-- DATA FOR THIS EXERCISE follows --
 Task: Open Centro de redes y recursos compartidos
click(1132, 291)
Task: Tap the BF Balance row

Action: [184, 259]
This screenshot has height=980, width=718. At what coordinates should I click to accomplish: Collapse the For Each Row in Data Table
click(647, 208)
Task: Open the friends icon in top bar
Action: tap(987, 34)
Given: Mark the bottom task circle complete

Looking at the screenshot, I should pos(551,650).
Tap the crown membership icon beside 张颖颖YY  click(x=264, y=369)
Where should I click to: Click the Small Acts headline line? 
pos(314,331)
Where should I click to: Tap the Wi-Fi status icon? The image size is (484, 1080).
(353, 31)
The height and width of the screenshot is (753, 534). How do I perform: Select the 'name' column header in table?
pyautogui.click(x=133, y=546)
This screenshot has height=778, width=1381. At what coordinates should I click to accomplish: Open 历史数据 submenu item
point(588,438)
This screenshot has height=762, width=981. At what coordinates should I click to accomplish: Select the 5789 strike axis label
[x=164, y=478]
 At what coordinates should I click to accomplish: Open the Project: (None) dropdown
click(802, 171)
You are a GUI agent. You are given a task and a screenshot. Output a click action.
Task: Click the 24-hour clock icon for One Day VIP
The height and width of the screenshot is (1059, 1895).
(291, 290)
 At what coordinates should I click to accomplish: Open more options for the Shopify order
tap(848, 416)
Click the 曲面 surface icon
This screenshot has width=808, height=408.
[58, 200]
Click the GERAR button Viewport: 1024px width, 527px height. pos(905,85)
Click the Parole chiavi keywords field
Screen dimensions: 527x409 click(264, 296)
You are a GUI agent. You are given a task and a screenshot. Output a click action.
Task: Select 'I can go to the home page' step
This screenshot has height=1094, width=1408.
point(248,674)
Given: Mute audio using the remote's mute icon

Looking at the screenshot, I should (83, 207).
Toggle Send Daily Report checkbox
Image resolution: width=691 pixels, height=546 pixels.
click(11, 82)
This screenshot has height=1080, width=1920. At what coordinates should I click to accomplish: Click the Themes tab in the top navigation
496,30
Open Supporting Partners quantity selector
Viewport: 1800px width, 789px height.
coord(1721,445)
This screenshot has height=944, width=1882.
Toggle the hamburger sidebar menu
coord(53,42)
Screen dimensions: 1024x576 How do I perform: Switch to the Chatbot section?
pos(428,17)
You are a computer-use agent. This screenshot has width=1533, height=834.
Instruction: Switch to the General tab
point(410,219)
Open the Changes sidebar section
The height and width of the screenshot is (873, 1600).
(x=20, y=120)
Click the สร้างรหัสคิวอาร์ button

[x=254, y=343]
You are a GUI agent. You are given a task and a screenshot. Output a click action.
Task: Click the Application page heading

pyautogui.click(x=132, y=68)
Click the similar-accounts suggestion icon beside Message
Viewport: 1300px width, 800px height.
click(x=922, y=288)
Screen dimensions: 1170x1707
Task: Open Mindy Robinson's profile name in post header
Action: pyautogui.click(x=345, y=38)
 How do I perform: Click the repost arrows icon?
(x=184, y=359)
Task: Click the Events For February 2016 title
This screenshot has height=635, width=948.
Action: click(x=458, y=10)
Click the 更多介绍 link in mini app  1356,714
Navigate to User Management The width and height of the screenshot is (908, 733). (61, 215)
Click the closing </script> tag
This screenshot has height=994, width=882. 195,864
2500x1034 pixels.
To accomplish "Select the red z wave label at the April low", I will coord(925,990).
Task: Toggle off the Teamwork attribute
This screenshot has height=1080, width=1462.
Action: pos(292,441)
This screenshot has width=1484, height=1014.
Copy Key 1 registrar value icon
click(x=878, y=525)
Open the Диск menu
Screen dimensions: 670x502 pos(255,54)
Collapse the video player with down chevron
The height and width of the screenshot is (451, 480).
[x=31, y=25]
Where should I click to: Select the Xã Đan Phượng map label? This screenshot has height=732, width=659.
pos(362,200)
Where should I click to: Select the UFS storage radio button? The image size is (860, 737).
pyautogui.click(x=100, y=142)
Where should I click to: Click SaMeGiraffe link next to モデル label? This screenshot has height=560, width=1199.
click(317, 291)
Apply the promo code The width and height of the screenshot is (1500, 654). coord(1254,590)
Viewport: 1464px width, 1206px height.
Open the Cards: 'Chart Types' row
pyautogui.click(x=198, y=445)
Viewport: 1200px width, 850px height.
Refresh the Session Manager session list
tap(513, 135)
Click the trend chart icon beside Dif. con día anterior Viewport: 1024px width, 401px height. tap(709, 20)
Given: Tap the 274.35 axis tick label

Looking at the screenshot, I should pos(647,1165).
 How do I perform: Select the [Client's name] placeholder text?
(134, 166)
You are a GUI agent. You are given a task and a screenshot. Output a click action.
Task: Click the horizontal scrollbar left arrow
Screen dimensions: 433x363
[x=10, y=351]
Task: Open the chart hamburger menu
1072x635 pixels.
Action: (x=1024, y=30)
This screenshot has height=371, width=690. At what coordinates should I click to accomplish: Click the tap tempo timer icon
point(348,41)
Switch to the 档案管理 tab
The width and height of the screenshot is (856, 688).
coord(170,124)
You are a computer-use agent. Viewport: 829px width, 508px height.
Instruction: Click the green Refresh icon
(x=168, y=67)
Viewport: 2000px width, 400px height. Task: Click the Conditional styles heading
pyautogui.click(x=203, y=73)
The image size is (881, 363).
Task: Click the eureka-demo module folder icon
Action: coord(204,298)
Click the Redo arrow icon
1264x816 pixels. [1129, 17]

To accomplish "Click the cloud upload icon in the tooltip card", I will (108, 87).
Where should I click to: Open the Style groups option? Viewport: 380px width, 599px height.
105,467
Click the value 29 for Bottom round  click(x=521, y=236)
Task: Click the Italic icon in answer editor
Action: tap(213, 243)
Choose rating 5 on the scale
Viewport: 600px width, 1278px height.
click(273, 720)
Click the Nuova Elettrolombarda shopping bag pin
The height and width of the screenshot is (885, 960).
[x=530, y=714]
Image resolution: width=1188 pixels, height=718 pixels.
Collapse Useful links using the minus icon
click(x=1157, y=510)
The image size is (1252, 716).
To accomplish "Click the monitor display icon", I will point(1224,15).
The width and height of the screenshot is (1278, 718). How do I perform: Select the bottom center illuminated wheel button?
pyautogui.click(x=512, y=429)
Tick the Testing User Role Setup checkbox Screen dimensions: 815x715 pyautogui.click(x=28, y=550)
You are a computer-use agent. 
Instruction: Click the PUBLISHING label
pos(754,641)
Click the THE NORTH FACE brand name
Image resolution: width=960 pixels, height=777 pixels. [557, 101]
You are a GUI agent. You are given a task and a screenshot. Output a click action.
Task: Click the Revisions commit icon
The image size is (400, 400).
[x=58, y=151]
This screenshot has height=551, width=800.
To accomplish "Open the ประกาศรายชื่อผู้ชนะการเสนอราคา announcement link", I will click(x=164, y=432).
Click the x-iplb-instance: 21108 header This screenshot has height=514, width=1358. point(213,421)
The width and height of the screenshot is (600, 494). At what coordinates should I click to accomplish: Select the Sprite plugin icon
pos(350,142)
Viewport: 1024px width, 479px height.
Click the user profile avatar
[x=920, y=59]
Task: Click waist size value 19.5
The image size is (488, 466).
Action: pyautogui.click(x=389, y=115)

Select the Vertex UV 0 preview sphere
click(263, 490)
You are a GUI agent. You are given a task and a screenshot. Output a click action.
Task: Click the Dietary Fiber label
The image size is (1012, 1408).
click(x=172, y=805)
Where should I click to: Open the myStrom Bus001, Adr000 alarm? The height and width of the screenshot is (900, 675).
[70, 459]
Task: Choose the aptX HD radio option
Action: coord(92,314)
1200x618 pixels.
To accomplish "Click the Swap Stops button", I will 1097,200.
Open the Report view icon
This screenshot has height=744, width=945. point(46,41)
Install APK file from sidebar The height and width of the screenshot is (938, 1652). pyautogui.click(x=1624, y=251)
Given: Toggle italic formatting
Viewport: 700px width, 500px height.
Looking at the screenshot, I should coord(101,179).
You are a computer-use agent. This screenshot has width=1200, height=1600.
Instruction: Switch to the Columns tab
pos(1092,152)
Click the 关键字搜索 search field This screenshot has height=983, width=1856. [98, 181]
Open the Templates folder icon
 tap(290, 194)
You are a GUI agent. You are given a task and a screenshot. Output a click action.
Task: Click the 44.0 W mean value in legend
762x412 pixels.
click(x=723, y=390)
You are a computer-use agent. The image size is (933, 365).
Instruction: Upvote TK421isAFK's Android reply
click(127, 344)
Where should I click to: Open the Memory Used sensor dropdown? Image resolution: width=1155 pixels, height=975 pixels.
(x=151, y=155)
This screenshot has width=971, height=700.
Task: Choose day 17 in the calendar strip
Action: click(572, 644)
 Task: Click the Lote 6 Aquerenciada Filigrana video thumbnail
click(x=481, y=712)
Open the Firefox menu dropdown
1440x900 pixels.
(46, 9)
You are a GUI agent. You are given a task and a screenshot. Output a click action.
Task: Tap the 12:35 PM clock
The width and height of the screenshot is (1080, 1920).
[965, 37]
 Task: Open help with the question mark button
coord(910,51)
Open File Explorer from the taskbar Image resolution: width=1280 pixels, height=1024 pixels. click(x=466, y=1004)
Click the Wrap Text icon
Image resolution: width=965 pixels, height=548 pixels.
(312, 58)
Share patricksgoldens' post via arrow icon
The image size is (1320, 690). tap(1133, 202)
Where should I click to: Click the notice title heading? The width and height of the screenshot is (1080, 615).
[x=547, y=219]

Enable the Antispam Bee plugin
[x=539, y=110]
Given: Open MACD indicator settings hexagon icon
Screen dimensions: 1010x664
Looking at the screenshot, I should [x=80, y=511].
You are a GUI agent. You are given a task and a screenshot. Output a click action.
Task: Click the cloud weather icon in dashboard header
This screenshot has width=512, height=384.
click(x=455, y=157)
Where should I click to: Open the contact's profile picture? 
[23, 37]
-- DATA FOR THIS EXERCISE concluded --
* [TASK ITEM]:
Take each line from the preceding material that contains "computer" and copy it.

* [FINISHED TASK]:
You are a computer-use agent. This screenshot has width=1533, height=834.
You are a computer-use agent. Viewport: 829px width, 508px height.
You are a computer-use agent. 
You are a computer-use agent. This screenshot has width=1200, height=1600.
You are a computer-use agent. The image size is (933, 365).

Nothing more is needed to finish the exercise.